Os tratamentos são variados, e dependem do tipo de doença, da extensão e da localização da inflamação. Na retocolite ulcerativa, podem ser utilizados pela via oral e até local. Se a doença é grave, primeiro é preciso induzir a remissão inicial com corticoides, para “apagar o fogo” da inflamação, como ilustra Hahn. Depois, são introduzidos imunossupressores ou imunobiológicos para regular a resposta do sistema de defesa.  

Na doença de Crohn, medicações tópicas ou orais não surtem efeito. Esse critério é inclusive usado para bater o martelo sobre os diagnósticos. Nesse caso, é mais comum usar imunobiológicos, isolados ou em combinação com imunossupressores. 

Para um tratamento que garanta uma melhora da qualidade de vida, é preciso realizar acompanhamento com um grupo multidisciplinar. Isso porque a convivência com essas doenças crônicas exige um cuidado nutricional e psicológico, e também porque as DII podem se manifestar além do intestino. 

Repercussões fora do intestino

As manifestações extraintestinais podem ser cutâneas, oculares e afetar o fígado. As DII provocam ainda artrite, eritemas nodosos, esclerites nos olhos e até espondilite anquilosante. Essas condições não têm momento definido para ocorrer, e são verificadas antes do diagnóstico, quando a doença está ativa ou mesmo quando já foi controlada. 

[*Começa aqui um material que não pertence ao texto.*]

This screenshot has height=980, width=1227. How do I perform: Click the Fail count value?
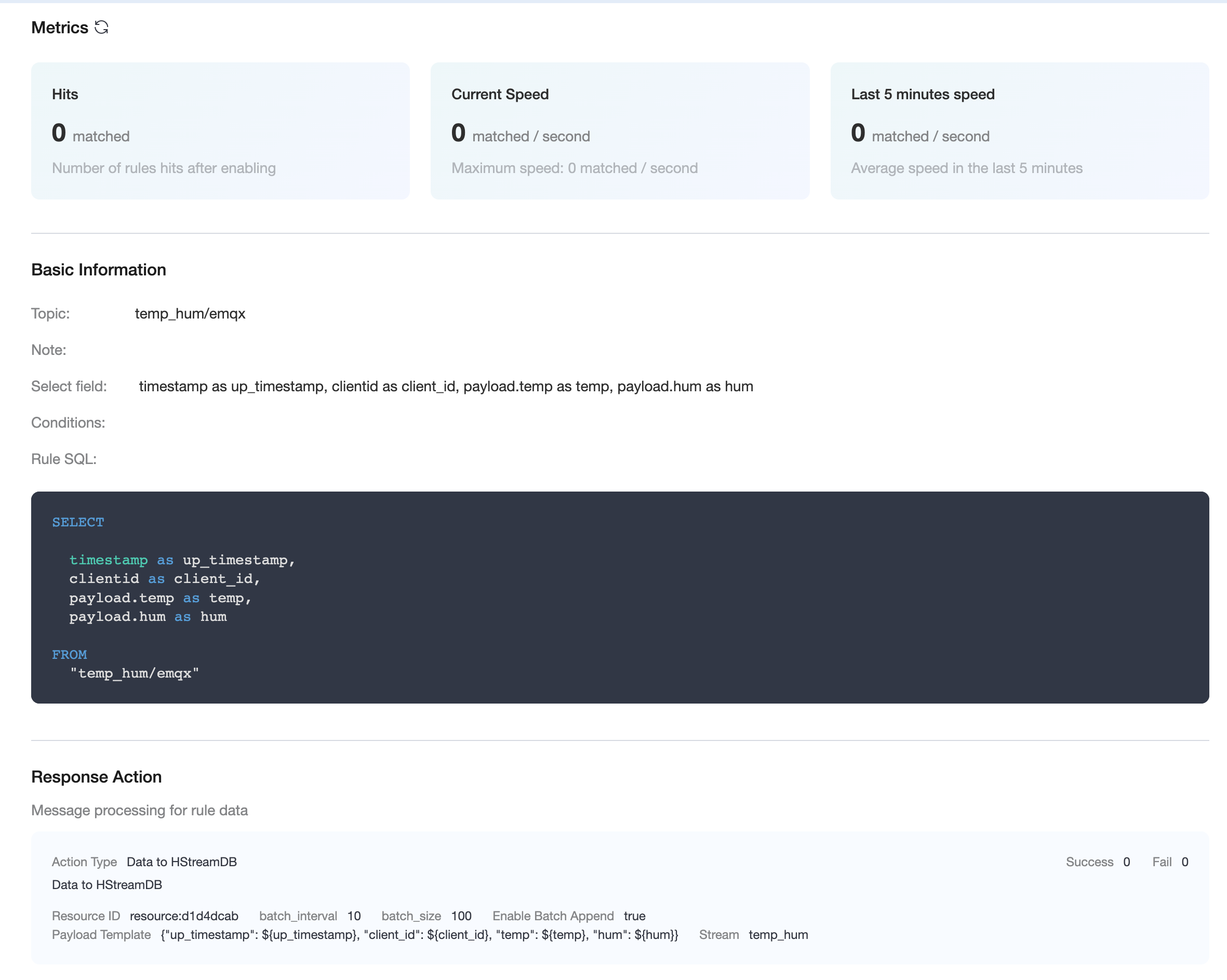(x=1184, y=862)
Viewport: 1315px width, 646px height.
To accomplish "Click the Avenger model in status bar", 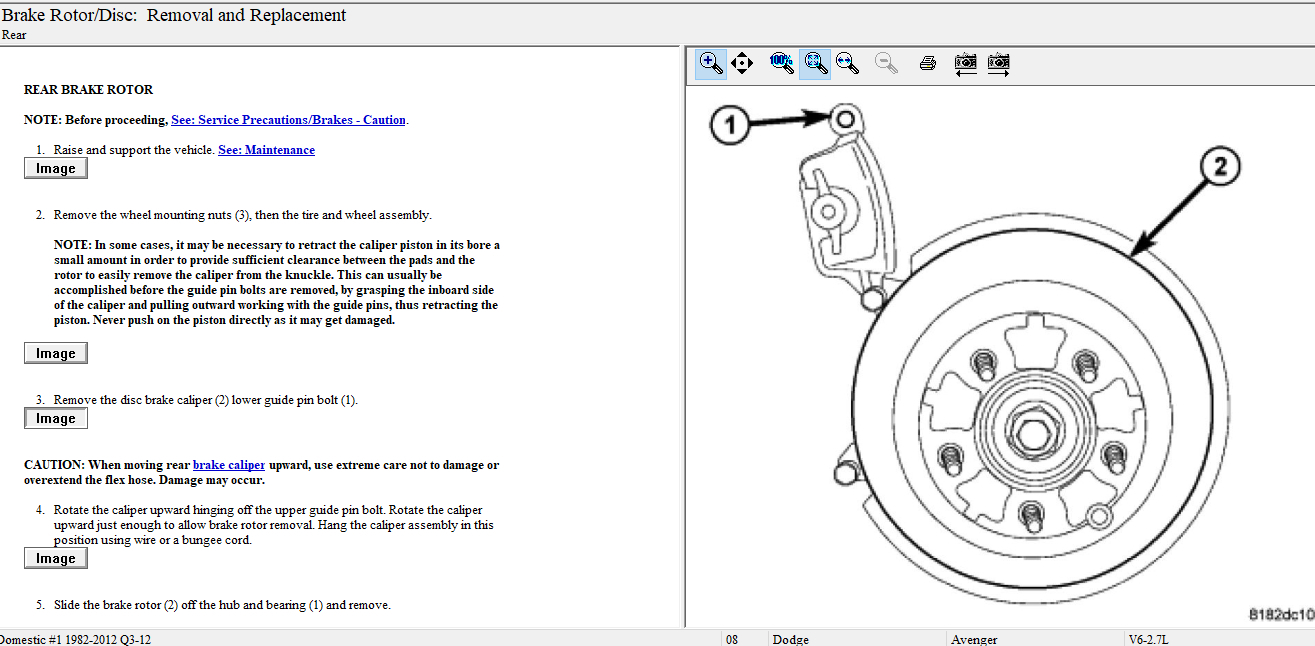I will (x=974, y=639).
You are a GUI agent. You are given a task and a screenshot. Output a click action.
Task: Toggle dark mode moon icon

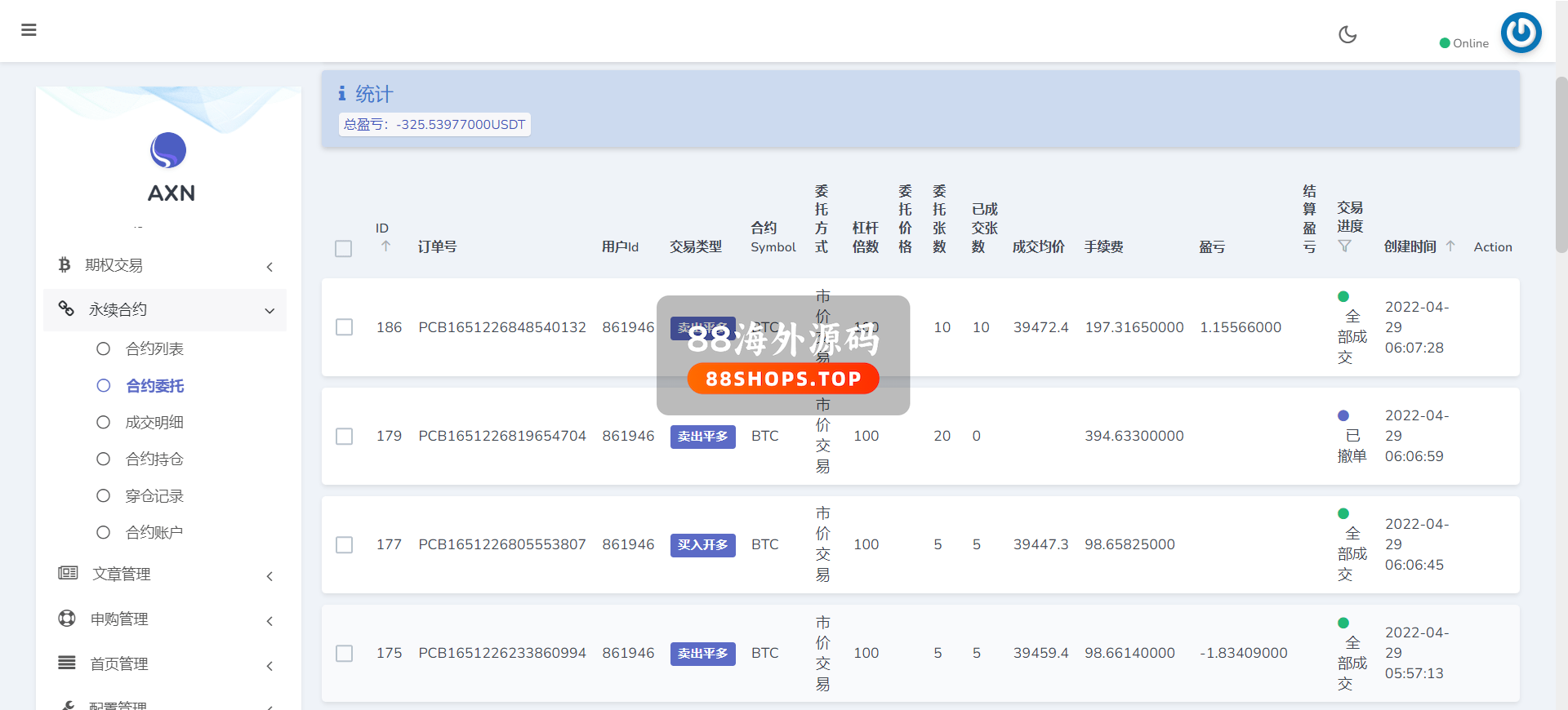[1348, 34]
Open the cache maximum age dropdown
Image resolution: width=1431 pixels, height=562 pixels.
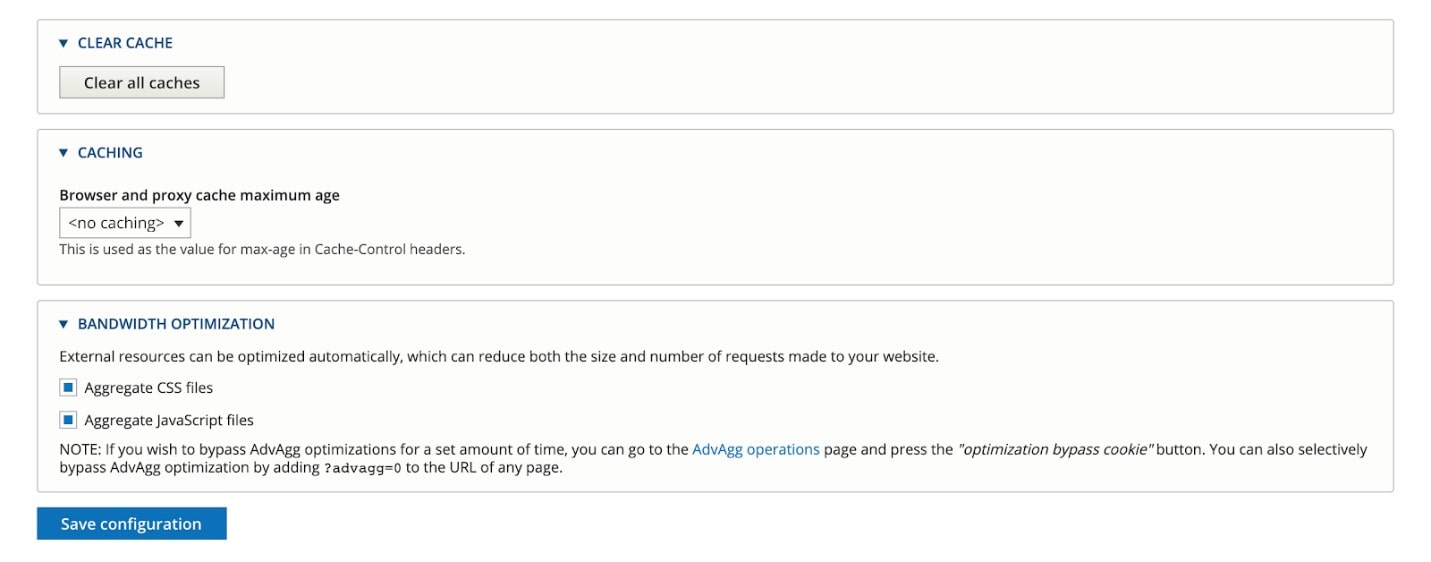(124, 223)
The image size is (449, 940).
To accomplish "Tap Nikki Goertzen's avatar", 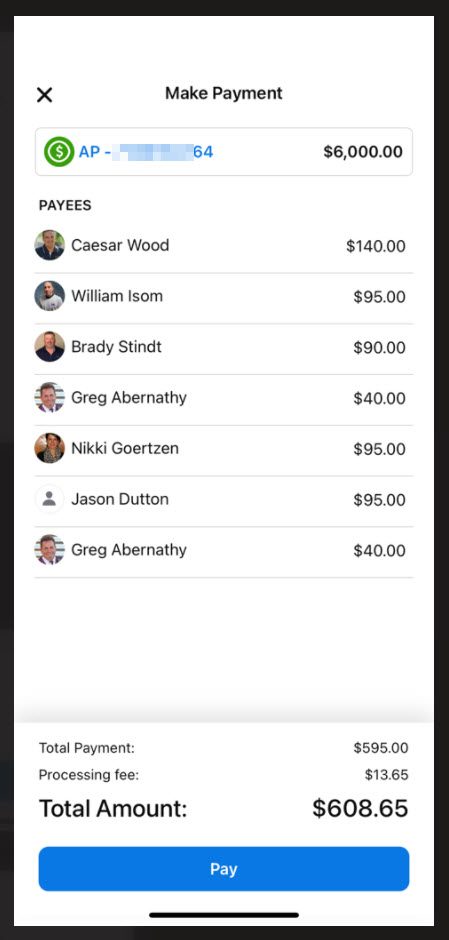I will point(50,448).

Por serem imunomediadas, as DII estão associadas a um risco maior de de outras enfermidades imunológicas. É o caso do hipotireoidismo, da doença celíaca e de doenças reumatológicas e oftalmológicas. 

Um acompanhamento médico próximo é essencial para fazer frente aos desafios do tratamento: a eficácia das terapias pode diminuir ou a inflamação mudar de rota inflamatória. “É uma doença que tem altos e baixos mesmo com tratamento”, explica Hahn. 

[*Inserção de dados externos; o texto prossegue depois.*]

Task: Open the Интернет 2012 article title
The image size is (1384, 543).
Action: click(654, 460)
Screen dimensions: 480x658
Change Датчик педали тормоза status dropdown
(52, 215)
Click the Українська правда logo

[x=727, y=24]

Outro alerta para pessoas diagnosticadas com doenças inflamatórias intestinais há mais de oito anos é a regularidade dos exames. Após esse período, as doenças inflamatórias intestinais aumentam o risco de câncer colorretal. 

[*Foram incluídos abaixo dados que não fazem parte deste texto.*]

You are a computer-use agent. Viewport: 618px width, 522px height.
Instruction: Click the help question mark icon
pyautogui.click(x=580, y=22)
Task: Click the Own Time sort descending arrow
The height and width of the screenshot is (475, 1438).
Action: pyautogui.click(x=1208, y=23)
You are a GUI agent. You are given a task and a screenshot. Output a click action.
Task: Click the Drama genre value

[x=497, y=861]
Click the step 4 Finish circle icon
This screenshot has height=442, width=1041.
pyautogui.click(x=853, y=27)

Por isso, os médicos indicam realizar a colonoscopia anualmente ou a cada dois anos, de acordo com o estágio da doença. Esse rastreio pode ser feito via SUS.

Cuidados com a dieta

Ainda não existem orientações gerais para prevenção de doenças inflamatórias intestinais, justamente porque as causas não estão estabelecidas. Não existem dietas preventivas. 

Mas, para quem convive com o diagnóstico, médicos costumam contraindicar o consumo de fibras, verduras e frutas nas fases mais ativas da doença. “É bem ao contrário do que se costuma dizer, mas isso serve para controlar os sintomas, porque não queremos que o paciente tenha diarreia”, diz Hahn. Também é preciso evitar leite e derivados nesse período. 

Mas para quem está com a doença controlada, a dieta não precisa ser restritiva. Aí entra o acompanhamento com o nutricionista e outras especialidades. De forma geral, para manter a saúde do intestino, as indicações médicas são as mesmas: evitar carne vermelha em excesso, alimentos ultraprocessados e ter uma dieta mais natural.